**Passage shown:**
Agent — the LLM has tools and decides on its own when to stop. Use only when the task genuinely requires open-endedness; deterministic workflows are cheaper, more predictable, easier to evaluate.

The big takeaway

Don't reach for an agent when a workflow will do. Agents are powerful but expensive, slower, and harder to evaluate. In compliance, you'll often want a workflow with a small agentic step in the middle.

Scaffold vs agent — the tradeoff

More scaffold (workflow)More agent (open-ended)
Predictable, faster, cheaperFlexible, handles novel cases
Easier to evaluateHarder to evaluate (trajectories)
Easier to audit (clear states)Auditing requires deep tracing
Brittle on novel tasksAdaptive
Lower model dependencyHostage to model quality

For high-stakes compliance, the strong default is scaffold-heavy with surgical agentic steps. You won't deploy a fully open-ended agent that decides whether to file a SAR. You'll deploy a workflow with explicit states, where one step uses an agent to do a bounded subtask.

**What you will do:**
**A)** Reproduce the passage on agents versus workflows between "Don't reach for" and "to evaluate (trajectories)", inclusive.
**B)** Continue the passage on agents versus workflows from the point where it stops.

(Stored items)

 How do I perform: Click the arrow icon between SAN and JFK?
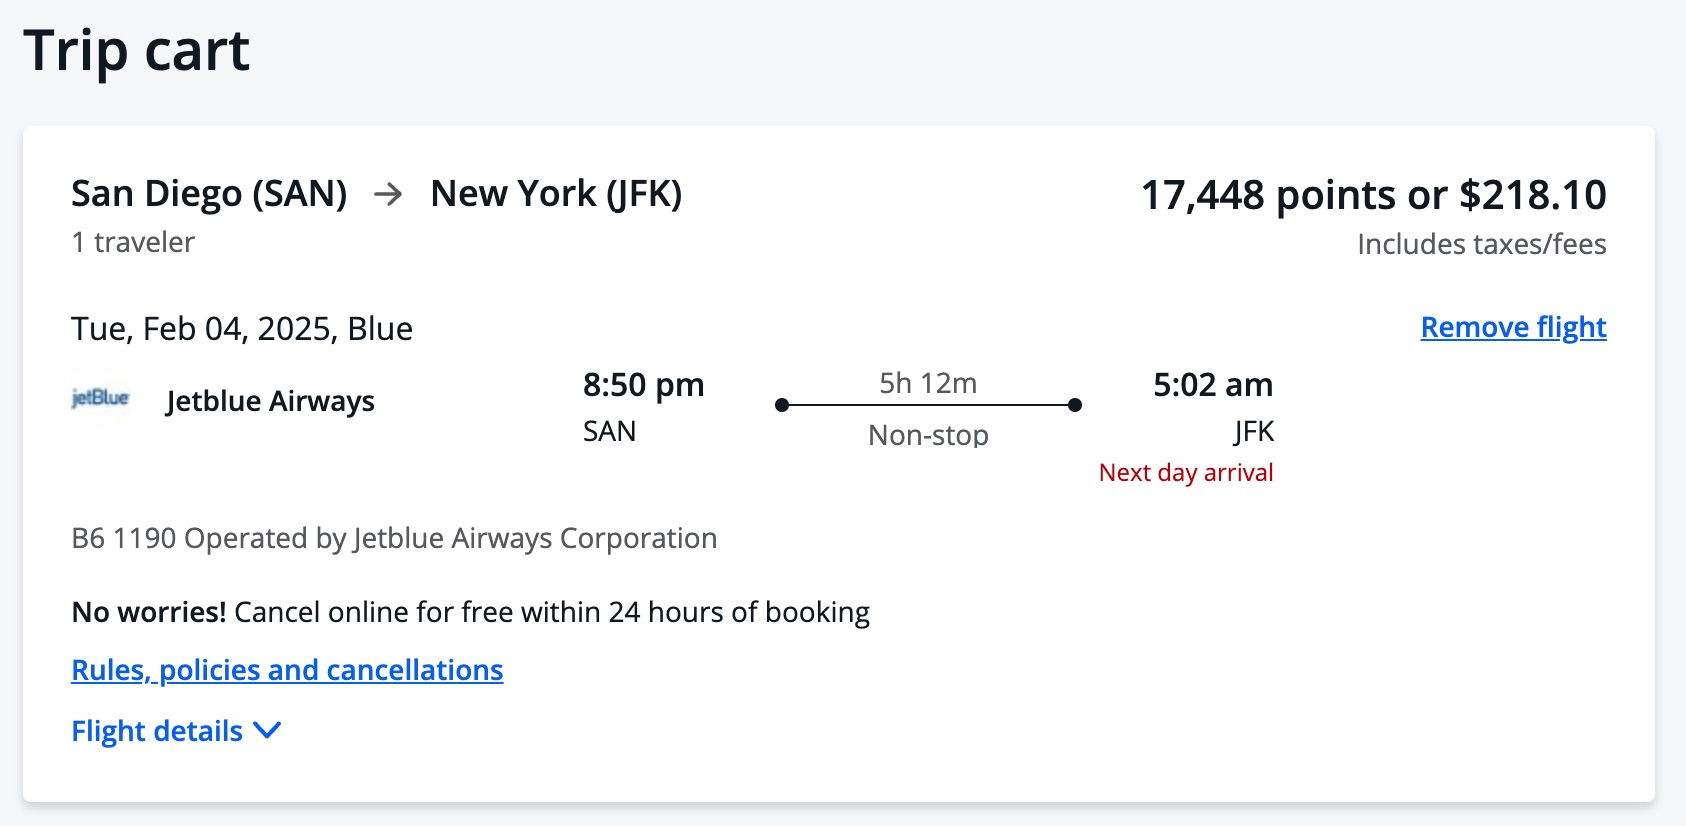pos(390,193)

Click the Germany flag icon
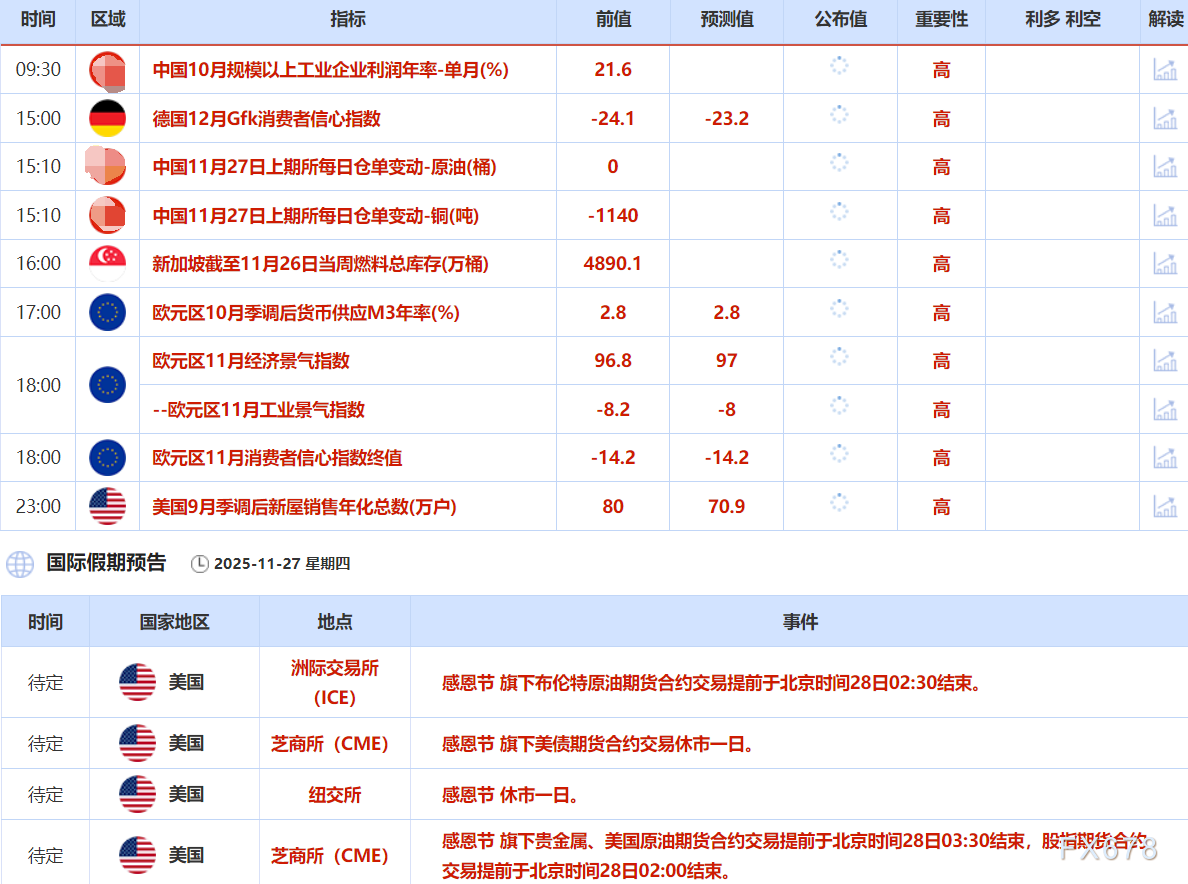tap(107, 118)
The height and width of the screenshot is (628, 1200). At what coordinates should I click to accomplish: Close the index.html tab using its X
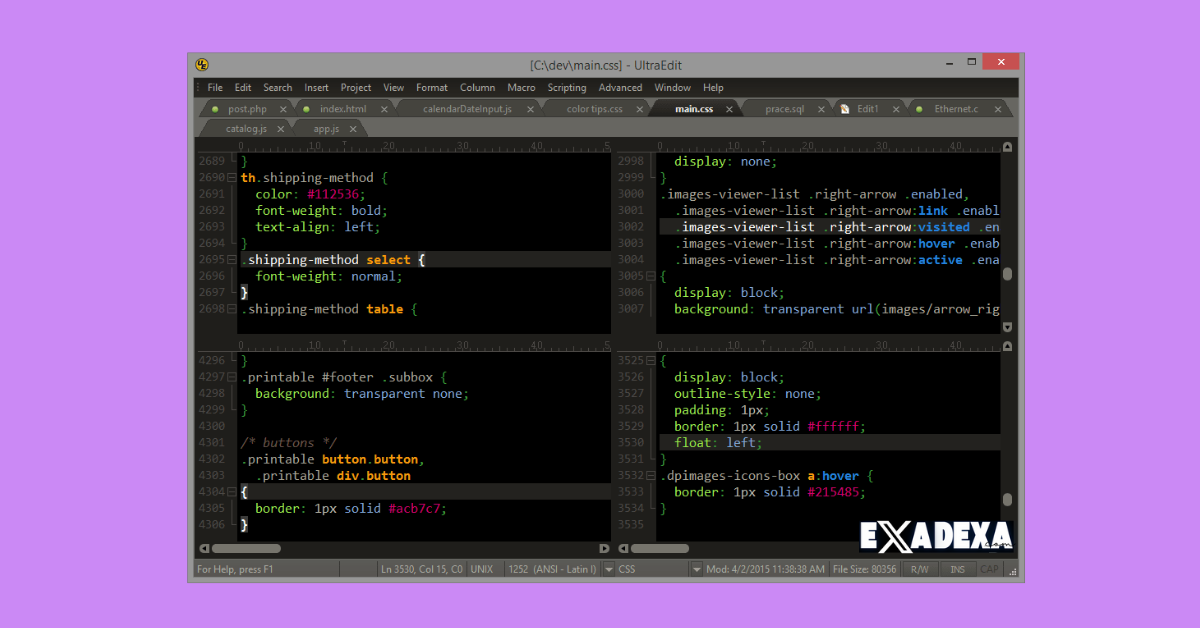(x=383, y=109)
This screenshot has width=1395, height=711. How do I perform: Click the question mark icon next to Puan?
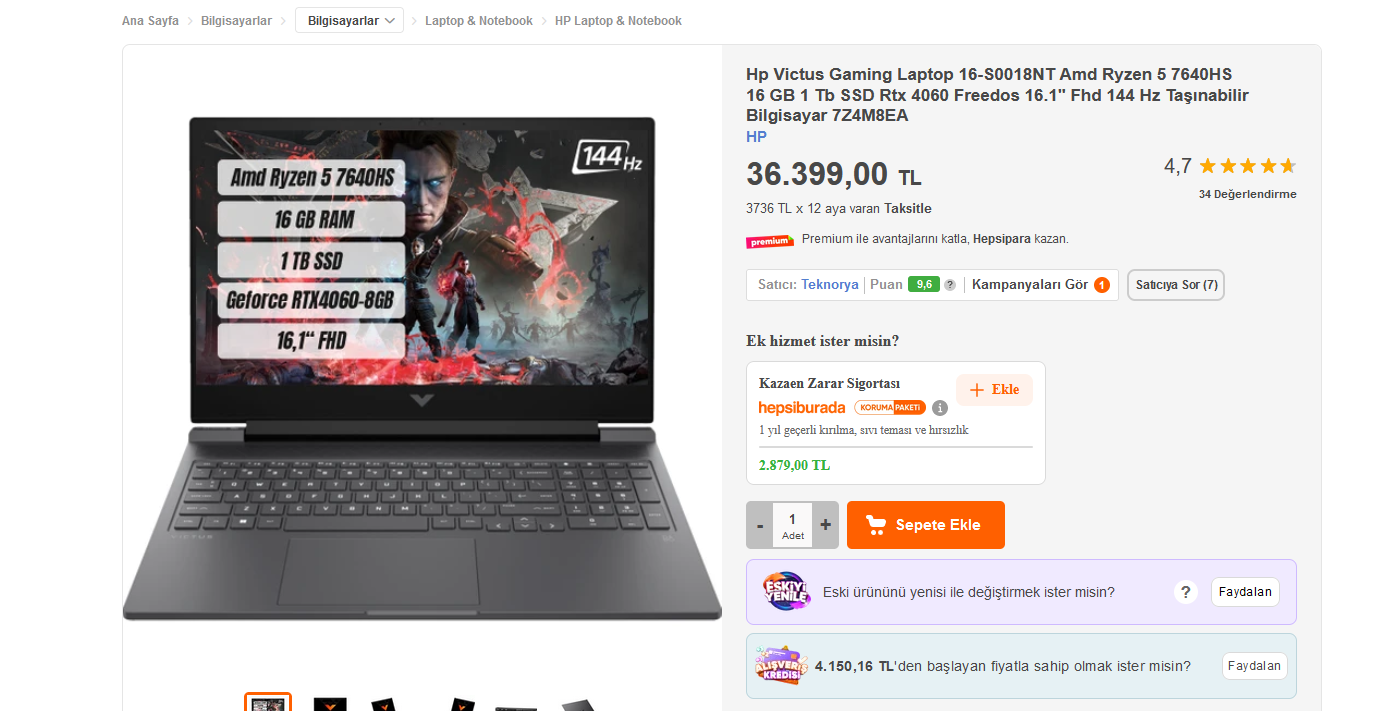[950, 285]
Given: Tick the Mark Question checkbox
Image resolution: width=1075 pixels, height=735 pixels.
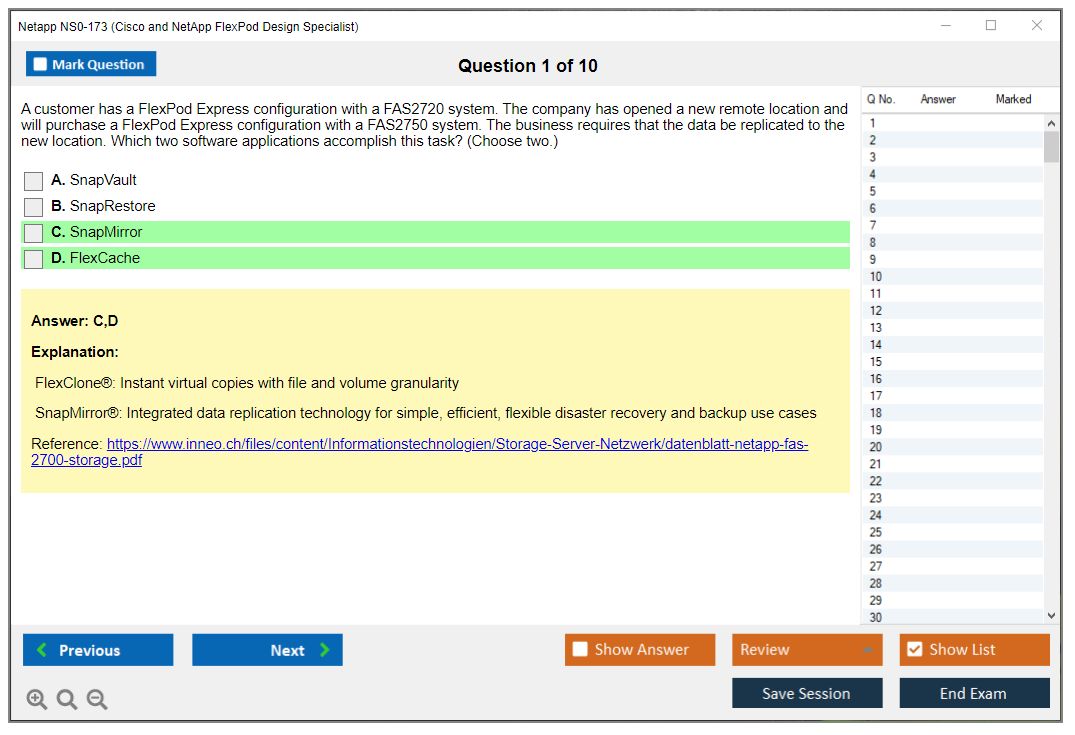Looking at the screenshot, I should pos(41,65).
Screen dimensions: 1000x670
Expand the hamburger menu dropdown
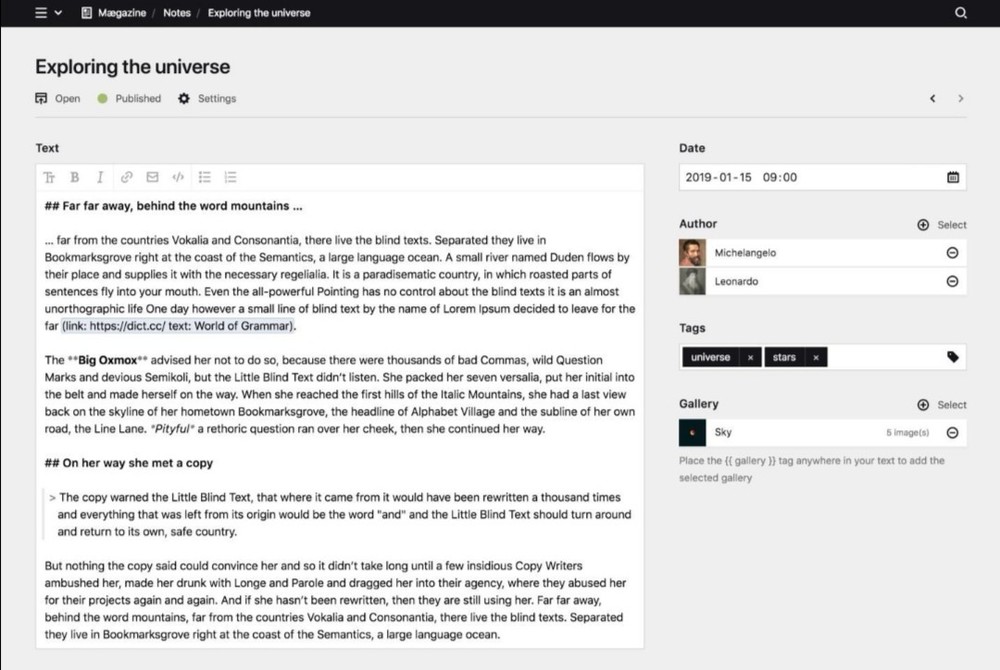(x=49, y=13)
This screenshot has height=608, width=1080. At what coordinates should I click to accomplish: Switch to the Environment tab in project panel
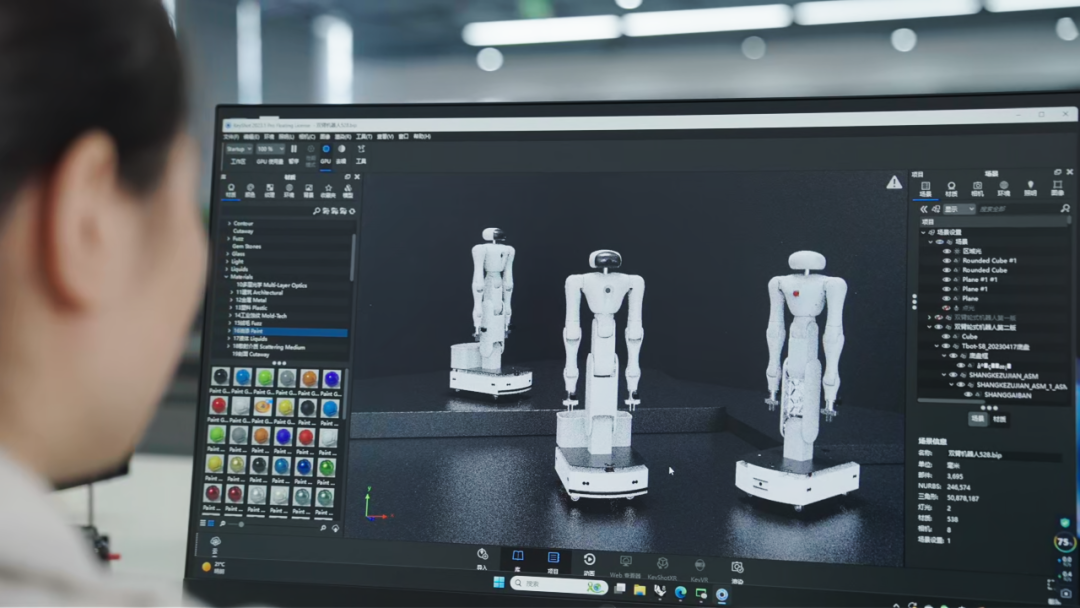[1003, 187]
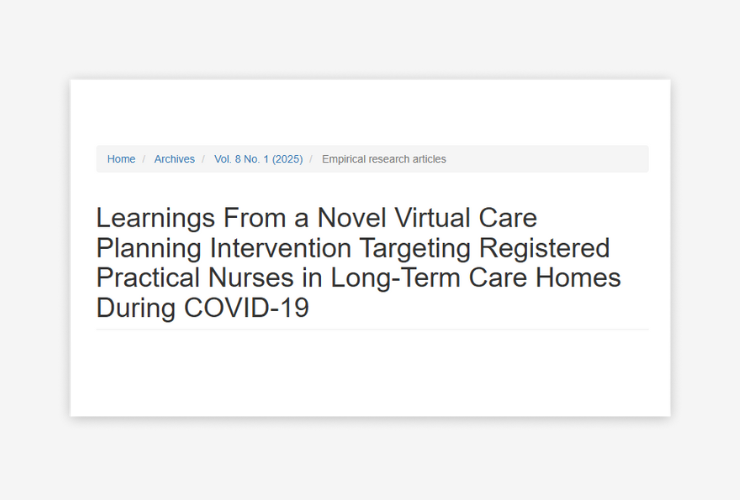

**Answers to the exercises:**
**A)**
Don't reach for an agent when a workflow will do. Agents are powerful but expensive, slower, and harder to evaluate. In compliance, you'll often want a workflow with a small agentic step in the middle.

Scaffold vs agent — the tradeoff

More scaffold (workflow)More agent (open-ended)
Predictable, faster, cheaperFlexible, handles novel cases
Easier to evaluateHarder to evaluate (trajectories)

**B)**
The major harnesses / frameworks

Claude Agent SDK

First-party Anthropic primitives. Tight MCP integration, strong permission-gating, hooks, sub-agents. Most direct path for production Claude + MCP agents.

LangChain / LangGraph

Big ecosystem. LangGraph's state-machine model is great for auditable workflows. Some teams find the abstractions heavy.

n8n + AI nodes

Workflow-as-canvas + native AI step. Visual representation is itself audit-friendly. Strong fit for compliance work.

OpenAI Assistants / Agents SDK

First-party OpenAI primitives. Ecosystem-specific. Mention you know they exist; this role is Claude-first.

CrewAI / AutoGen

Multi-agent collaboration patterns. Useful for specific structured-team scenarios.

DSPy

Programming framework that compiles prompt/agent code, optimizes prompts via evaluation.

Pydantic AI

Typed agents in Python, tight schema validation.

n8n-specific concepts to know

  • Workflow — a graph of nodes executed top-down with branching
  • Node — a step (HTTP, transform, AI agent, conditional, wait)
  • Trigger node — entry point (cron, webhook, queue)
  • Sub-workflows — reusable workflows called from others
  • Wait node — pause until human approval, signal, or time
  • AI Agent node — LangChain-based LLM with tools
  • Memory nodes — chat history, buffer, vector retrieval
  • Execution history — every run logged with inputs/outputs at each node — your audit trail substrate

Memory and context management

Real agents accumulate context across steps; production harnesses manage it actively.

  • Short-term memory — the conversation/trace itself. The harness decides what to keep in the prompt.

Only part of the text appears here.